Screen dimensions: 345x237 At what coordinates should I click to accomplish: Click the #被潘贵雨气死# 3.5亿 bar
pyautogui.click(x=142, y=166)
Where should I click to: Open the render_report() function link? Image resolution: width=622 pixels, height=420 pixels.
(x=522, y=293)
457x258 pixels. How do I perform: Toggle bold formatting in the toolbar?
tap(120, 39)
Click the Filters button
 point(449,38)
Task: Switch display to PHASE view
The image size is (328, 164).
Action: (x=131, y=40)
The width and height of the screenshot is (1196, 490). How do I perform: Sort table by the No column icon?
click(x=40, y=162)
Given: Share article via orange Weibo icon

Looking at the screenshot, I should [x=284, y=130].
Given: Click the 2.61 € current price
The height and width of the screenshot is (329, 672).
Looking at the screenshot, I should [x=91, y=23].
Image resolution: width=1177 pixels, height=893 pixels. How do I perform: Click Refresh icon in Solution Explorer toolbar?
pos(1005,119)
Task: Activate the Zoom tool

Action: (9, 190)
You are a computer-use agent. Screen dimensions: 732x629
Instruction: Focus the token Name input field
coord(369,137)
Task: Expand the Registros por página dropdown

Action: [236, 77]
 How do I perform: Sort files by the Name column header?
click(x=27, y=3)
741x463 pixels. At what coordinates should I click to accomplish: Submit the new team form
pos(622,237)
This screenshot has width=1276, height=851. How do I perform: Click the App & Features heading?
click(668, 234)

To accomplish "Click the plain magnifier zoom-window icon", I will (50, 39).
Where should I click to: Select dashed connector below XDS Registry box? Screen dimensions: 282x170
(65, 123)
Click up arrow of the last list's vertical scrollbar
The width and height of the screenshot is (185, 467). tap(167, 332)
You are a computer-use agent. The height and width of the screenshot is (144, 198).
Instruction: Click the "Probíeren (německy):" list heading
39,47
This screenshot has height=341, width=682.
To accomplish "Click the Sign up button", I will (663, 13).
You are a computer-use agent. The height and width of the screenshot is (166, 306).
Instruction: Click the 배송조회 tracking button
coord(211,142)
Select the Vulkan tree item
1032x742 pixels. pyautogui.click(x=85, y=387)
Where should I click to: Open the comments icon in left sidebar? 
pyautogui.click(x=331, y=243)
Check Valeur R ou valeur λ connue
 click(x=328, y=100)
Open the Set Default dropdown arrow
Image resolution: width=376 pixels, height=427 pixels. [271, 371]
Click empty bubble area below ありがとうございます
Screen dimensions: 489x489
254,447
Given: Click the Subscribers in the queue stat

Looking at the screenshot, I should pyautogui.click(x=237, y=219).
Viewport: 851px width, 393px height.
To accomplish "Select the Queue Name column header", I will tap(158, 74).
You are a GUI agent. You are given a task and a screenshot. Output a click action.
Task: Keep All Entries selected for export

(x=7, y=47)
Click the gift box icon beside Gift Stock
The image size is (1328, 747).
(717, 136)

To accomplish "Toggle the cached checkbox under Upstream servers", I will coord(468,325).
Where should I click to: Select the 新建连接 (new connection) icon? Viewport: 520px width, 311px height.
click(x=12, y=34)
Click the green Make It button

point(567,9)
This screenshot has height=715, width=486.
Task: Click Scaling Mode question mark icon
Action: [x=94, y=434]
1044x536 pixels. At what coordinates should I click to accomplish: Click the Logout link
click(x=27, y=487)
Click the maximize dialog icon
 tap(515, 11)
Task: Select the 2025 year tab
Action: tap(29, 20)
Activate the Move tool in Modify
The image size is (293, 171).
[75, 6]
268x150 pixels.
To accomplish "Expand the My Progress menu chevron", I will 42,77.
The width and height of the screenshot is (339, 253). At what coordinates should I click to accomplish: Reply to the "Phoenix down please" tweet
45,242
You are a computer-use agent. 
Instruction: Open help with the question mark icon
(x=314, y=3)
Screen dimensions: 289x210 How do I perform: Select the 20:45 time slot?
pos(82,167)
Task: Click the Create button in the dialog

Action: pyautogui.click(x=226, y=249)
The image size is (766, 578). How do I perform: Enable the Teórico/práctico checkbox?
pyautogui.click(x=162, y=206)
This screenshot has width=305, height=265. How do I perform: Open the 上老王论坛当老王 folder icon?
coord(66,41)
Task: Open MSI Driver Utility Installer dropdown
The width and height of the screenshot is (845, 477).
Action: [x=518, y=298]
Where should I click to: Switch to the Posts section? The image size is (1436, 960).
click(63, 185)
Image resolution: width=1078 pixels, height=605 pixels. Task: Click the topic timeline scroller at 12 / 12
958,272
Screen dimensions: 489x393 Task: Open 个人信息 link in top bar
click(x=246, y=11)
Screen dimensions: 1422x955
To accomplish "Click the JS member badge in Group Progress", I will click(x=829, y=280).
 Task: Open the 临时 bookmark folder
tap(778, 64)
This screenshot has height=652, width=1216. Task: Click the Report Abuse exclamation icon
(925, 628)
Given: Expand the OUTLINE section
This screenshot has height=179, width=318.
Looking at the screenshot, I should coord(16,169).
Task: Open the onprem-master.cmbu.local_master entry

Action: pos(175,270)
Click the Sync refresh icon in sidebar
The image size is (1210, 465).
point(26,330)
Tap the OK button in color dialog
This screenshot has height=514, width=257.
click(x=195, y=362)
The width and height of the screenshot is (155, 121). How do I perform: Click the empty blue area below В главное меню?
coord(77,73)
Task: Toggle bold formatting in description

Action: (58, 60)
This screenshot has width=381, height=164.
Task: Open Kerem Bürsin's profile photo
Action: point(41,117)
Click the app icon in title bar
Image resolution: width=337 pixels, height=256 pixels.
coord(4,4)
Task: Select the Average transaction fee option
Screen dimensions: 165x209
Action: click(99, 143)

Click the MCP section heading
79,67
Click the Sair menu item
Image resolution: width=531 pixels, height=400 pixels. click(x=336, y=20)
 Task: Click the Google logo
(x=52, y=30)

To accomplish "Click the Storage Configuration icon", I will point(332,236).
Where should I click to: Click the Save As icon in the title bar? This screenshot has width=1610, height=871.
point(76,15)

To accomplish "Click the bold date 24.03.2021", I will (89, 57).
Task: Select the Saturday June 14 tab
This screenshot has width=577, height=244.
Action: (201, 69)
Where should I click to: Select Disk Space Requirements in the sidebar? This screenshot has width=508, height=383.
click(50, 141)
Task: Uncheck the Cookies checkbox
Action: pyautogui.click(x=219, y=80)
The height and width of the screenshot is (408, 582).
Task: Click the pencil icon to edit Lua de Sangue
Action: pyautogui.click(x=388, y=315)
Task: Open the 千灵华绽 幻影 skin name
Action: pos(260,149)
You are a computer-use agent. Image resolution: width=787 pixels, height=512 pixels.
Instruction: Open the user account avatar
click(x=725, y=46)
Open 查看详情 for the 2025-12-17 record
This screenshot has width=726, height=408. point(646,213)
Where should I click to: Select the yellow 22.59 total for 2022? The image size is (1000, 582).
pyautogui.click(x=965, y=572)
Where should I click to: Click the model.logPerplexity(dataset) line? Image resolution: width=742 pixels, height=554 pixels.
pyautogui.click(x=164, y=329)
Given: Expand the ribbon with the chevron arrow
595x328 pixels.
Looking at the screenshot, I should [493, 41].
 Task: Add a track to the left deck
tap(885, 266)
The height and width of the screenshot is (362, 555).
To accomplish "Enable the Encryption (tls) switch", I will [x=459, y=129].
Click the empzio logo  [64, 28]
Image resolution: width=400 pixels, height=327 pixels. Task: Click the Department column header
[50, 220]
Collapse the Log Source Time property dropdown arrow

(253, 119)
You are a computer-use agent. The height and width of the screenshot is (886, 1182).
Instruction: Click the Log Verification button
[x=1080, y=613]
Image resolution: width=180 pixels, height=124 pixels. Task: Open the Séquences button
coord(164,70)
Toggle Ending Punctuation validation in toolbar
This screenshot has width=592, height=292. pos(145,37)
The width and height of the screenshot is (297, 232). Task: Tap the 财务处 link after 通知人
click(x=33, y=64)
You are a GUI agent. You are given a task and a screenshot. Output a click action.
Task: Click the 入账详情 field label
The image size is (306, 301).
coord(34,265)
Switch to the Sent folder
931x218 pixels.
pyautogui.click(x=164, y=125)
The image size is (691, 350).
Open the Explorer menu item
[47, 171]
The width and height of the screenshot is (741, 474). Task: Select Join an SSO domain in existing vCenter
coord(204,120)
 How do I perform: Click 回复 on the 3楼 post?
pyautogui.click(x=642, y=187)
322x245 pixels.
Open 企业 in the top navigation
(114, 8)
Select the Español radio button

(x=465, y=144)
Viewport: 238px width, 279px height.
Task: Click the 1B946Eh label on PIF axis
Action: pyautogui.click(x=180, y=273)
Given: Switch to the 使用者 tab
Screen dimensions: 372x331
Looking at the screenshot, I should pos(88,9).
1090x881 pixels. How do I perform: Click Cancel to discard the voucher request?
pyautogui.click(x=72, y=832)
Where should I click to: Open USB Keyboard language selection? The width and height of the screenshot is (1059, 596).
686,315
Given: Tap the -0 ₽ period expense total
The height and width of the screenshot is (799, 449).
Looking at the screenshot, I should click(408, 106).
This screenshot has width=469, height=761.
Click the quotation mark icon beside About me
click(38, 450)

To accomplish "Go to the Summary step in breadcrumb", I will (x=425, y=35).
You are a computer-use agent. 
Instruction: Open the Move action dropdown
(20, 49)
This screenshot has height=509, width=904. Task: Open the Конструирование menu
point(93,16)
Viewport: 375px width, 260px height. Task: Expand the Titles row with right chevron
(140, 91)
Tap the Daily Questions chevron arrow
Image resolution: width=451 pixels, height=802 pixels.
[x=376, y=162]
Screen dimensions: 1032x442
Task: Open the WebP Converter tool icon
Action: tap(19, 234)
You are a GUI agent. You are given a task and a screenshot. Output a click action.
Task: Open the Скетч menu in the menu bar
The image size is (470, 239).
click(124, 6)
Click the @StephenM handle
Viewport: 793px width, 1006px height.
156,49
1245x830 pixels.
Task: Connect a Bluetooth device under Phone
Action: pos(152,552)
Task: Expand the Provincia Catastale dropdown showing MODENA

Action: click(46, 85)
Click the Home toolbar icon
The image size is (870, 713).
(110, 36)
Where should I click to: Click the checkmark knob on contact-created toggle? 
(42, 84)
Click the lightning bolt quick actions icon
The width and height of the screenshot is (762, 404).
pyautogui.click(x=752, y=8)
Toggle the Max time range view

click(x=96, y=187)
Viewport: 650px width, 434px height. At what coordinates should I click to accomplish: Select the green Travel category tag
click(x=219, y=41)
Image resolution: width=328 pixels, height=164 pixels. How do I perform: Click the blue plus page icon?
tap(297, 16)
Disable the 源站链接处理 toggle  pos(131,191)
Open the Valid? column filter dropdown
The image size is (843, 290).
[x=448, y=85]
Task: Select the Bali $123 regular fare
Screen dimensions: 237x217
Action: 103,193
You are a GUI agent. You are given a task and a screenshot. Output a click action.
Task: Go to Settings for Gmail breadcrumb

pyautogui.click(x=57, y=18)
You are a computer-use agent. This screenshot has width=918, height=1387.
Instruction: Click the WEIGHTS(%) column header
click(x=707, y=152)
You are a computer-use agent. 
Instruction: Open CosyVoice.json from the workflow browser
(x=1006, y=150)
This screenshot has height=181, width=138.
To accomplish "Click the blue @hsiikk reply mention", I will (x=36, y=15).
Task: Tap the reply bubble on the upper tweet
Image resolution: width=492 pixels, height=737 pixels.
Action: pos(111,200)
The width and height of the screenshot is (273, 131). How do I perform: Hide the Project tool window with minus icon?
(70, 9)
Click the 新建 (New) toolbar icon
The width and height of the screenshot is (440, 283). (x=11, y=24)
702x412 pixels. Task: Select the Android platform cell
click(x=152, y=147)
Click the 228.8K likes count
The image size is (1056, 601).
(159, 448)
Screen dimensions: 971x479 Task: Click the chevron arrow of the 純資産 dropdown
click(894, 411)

What you will do –
Scan the material above for lines holding "Progress" and copy each of them.

Result –
To accomplish "Expand the My Progress menu chevron", I will 42,77.
To accomplish "Click the JS member badge in Group Progress", I will click(x=829, y=280).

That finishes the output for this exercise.